Faced with the slow adoption of Windows 8 and the stubborn popularity of Windows 7, Microsoft made Windows 10 a free upgrade for anyone using both versions – the offer technically expired many years ago, but to this day old Windows 7 and 8 product keys still activated Windows 10 without protest. The OS was billed as a return to form that would appeal to people who were deterred by Windows 8’s divisive touch screen-oriented interface while still retaining touch-friendly features for people who had purchased a PC tablet or laptop with a touchscreen.
Windows 10 would also have a long life. Some in the company described it as “the latest version of Windows” – a large, stable platform that would simultaneously reassure change-minded users, huge IT stores that would have kept using Windows XP forever if they had been allowed to that, and software developers who no longer have to worry about supporting multiple wildly different generations of Windows at once. Windows can still change, but a new service model twice a year would keep this change at a slow but consistent pace that everyone could keep up with.
Microsoft actually achieved its main goal with Windows 10: at least it is the most widely used and most universally accepted version of Windows since XP. Statcounter says nearly 80 percent of all Windows systems worldwide run Windows 10; The Steam Hardware survey links Windows 10 usage to or above 90 percent, suggesting even greater acceptance among enthusiasts.
These top line numbers require some context. Microsoft has released a dozen-ish different releases, all called Windows 10, and the latest version of Windows 10 is at least as different from the version launched in 2015 as (say) Windows 7 was from Windows Vista. But in theory, almost all computers with Windows 10 installed will eventually be updated to the latest version, and that gives Microsoft a bigger and more consistent platform than it has had for a very long time.
The problem for Microsoft is that achieving a goal – the same version of Windows running on almost every PC – has not necessarily had the results that Microsoft was hoping for. Making Windows 10 big enough, the mindset went, and developers would be more willing to migrate from their old Win32 apps to newer Universal Windows Platform (UWP) apps and easy distribution via the Microsoft Store. And since UWP apps could run not only on PCs, but also on Xbox and Windows Phone, rapid Windows 10 adoption in the Windows-dominated PC industry would launch a virtuous cycle that would strengthen Microsoft’s other hardware and software efforts. .
That part never really happened. UWP apps never took off, and Microsoft’s new game to make the Microsoft Store relevant is to allow developers to submit what kind of apps they want. Although the Xbox was a success, it remains narrowly focused on gaming and media streaming. And Windows Phone is dead, murdered by a combination of user and developer disinterest driven by confusing messages and confusing corporate negligence.

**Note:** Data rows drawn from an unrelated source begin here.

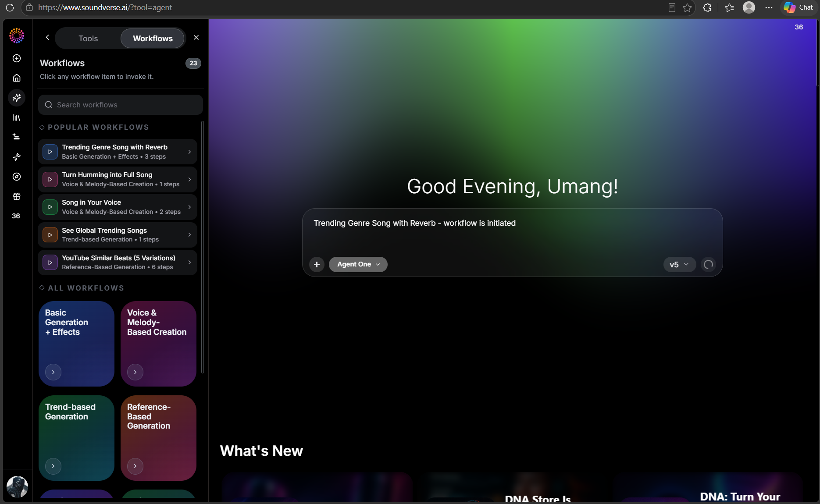Screen dimensions: 820x504
Task: Open the library icon in sidebar
Action: pos(17,117)
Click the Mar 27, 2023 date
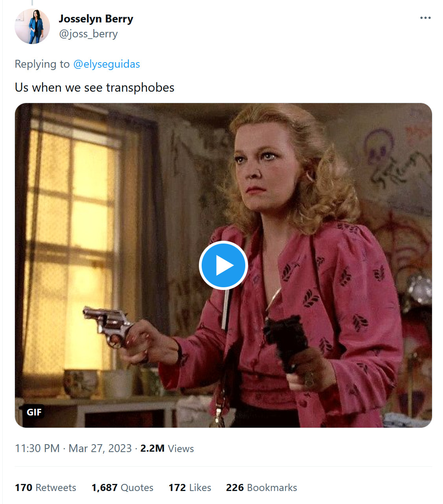Viewport: 443px width, 504px height. click(x=100, y=449)
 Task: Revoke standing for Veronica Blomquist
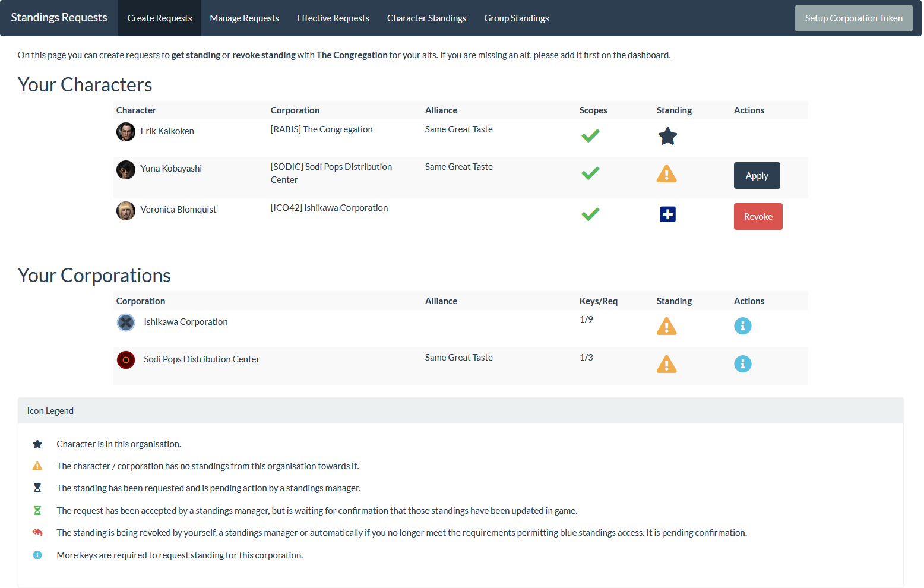point(758,217)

And that’s at least part of the reason why, following a release that addressed widespread adoption as its primary goal, Microsoft is releasing a brand new version of Windows that is not even supported on computers that are more than 3 or 4 years old. old. “Windows Everywhere” was ambitious, but the dream is dead. Microsoft has shifted its focus to delivering solid versions of its apps on iOS and Android, and even Microsoft’s modern phones run a version of Android with Microsoft flavors rather than something Windows-related. The new version of Windows is more concerned with the places where Windows already is and is likely to remain risk-averse, money-rich, security-conscious businesses. There are probably plenty of user-facing changes, but the PCs running Windows 11 (at least officially) need to support a range of hardware and firmware-level security mechanisms that are fully supported but optional in Windows 10.
(The more cynical the view is that the new requirements are intended to drive new PC sales, an interpretation that became all the more plausible due to ongoing pandemic-driven PC part shortages and price increases. I personally find Microsoft’s security rationale compelling, but there is no none evidence to support this more awful reading of the company’s intentions.)
We focus on these security features and system requirements in this review, while also covering the new design and major features of new and updated apps and the other changes Microsoft has made to Windows under the hood. We also plan separate coverage on a few specific areas of the operating system, including games, new Linux subsystem features, and how it runs on older “unsupported” hardware; we connect these pieces here when they go live.